I’m faintly surprised to discover that the recent Command & Conquer 3 expansion, Kane’s Wrath, was not developed by the folks behind the love-it-or-meh-it parent game. KW was definitely a lesser product than its surprisingly splendid daddy, most especially in its humdrum campaign, plus I hear it was fairly heavy on bugs and imbalances (the latter being the reddest of rags to RTS Angries). But as it chronicled Kane’s most recent resurrection and continued the tale beyond C&C3, it was an important chapter in C&C’s convoluted, comical lore – so surely it needed Tiberium old-hands at the till? Apparently not.
Fansite CNCGeneralsworld (via Blues) has taken a thorough look at the team behind Kane’s Wrath, and it turns out most of the key names from C&C3 only appeared in the game’s credits when attached to a “Special Thanks To” note. Instead, most of the development was apparently farmed out to one Breakaway Games, who usually specialise in the likes of military simulations (as in, for the military), but turn out to have a bunch of strategy game expansion packs under their belt. Notably, they’d never been near a C&C game before.

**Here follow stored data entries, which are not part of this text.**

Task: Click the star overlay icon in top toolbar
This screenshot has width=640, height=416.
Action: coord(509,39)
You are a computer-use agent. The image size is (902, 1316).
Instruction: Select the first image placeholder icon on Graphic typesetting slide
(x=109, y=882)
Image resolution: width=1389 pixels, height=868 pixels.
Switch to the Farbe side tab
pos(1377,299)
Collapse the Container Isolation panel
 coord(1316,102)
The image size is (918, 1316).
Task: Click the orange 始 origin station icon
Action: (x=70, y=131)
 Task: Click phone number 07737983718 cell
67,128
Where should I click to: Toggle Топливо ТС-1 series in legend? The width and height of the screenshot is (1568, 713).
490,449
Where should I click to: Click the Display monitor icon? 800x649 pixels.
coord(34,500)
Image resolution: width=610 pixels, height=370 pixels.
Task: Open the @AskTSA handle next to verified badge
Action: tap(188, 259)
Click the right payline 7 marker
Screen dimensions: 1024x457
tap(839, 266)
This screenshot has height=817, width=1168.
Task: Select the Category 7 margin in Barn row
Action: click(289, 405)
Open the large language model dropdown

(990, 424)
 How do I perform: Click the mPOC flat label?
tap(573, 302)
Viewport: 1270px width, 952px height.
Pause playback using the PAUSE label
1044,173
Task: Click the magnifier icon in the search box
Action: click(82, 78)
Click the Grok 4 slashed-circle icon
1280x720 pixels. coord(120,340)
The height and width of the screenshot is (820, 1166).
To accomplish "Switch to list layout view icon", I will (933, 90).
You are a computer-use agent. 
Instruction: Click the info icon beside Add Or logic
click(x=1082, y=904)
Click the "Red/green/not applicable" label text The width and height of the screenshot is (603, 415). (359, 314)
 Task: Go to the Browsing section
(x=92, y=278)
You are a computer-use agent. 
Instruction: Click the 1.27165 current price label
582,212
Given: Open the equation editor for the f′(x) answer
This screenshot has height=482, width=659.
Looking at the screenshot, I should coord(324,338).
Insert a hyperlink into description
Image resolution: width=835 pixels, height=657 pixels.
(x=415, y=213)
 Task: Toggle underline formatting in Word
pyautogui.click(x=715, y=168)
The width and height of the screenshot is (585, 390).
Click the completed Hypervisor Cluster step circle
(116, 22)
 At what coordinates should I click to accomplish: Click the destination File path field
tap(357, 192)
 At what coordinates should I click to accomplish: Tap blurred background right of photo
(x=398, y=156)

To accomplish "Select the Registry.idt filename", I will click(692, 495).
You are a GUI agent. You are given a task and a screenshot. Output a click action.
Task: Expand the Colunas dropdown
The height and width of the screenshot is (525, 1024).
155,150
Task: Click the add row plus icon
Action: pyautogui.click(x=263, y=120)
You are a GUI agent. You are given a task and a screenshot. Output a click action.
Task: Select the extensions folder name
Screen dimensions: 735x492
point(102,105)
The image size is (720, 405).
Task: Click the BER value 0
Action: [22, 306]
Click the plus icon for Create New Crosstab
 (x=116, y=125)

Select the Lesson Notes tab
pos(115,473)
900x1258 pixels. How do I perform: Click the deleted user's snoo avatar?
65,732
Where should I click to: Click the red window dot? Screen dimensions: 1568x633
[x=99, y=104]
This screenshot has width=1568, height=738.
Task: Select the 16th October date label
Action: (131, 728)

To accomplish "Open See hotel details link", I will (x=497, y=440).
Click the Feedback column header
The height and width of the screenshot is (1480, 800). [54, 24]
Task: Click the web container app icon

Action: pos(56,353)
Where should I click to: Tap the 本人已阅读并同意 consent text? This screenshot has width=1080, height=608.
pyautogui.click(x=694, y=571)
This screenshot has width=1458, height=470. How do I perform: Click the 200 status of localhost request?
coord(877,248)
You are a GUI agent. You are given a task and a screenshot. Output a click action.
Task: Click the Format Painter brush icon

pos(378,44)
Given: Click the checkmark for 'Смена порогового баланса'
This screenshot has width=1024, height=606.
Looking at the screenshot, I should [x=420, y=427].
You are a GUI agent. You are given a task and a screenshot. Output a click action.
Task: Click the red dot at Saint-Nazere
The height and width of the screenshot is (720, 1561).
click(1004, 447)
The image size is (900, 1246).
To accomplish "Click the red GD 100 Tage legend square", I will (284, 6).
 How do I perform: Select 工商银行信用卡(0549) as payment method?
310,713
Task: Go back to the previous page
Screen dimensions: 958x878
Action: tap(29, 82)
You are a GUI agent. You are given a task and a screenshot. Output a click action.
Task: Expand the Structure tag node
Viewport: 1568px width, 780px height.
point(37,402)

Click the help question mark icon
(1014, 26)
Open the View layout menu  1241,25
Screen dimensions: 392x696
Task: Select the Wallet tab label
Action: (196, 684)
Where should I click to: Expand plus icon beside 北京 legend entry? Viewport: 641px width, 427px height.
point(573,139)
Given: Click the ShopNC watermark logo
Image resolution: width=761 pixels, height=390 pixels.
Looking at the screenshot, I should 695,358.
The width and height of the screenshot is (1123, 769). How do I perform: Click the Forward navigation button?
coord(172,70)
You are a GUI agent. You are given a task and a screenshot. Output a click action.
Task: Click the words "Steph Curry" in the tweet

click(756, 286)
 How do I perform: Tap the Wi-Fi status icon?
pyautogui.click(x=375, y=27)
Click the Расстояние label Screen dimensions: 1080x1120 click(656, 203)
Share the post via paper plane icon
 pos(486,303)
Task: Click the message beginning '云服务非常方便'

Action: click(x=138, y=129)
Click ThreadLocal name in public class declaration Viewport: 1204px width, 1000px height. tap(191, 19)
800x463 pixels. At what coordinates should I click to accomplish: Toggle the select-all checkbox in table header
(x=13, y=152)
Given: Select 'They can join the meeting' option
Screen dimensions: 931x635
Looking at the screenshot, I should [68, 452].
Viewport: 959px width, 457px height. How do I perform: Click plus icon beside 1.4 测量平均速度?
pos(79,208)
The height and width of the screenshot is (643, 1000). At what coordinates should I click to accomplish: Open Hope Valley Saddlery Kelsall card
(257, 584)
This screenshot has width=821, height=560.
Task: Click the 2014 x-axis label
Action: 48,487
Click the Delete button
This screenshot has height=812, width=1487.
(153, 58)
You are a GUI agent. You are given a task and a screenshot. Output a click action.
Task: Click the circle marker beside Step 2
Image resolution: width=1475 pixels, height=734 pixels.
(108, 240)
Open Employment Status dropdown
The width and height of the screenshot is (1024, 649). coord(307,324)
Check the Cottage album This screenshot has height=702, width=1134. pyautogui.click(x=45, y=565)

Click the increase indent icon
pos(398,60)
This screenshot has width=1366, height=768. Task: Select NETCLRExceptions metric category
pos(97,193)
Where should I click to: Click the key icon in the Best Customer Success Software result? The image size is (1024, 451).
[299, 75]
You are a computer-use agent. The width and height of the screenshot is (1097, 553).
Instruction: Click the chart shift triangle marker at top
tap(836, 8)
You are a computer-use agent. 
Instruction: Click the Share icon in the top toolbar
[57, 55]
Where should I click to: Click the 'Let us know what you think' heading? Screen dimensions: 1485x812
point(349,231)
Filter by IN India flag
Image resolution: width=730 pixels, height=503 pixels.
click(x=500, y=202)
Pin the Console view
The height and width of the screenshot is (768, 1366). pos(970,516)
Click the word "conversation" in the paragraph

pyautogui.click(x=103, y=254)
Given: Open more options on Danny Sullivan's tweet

The piece goes on to surmise that Kane’s Wrath’s generally lower scores and bugginess were a direct result of this outsourcing, pointing out other EA RTS expansions that have suffered similarly. It doesn’t directly blame Breakaway for this, and nor should it – there’s a long-standing tradition of RTS expansion packs apparently existing solely to milk a few extra quids out of an existing fanbase, and that’s usually a publisher decision.
Kane’s Wrath’s a prime example – its many cutscenes are effectively gibberish if you’re not frighteningly au fait with a decade plus of C&C lore. When the expansion’s entire existence overlooks the possibility of attracting new players in favour of insane focus on the most ardent fans, it’s hardly a surprise that it’d be offloaded to a less experienced team lumbered with a tight deadline.
Worth a read, anyway. Much of it’s disappointed griping about Kane’s Wrath, but it provides a whiff of how tokenistic expansions can be. It also nods to EA recently claiming Metacritic scores play a massive part in whether retailers buy up their games, which could mean we might see a little more love poured into expansions in the not too distant.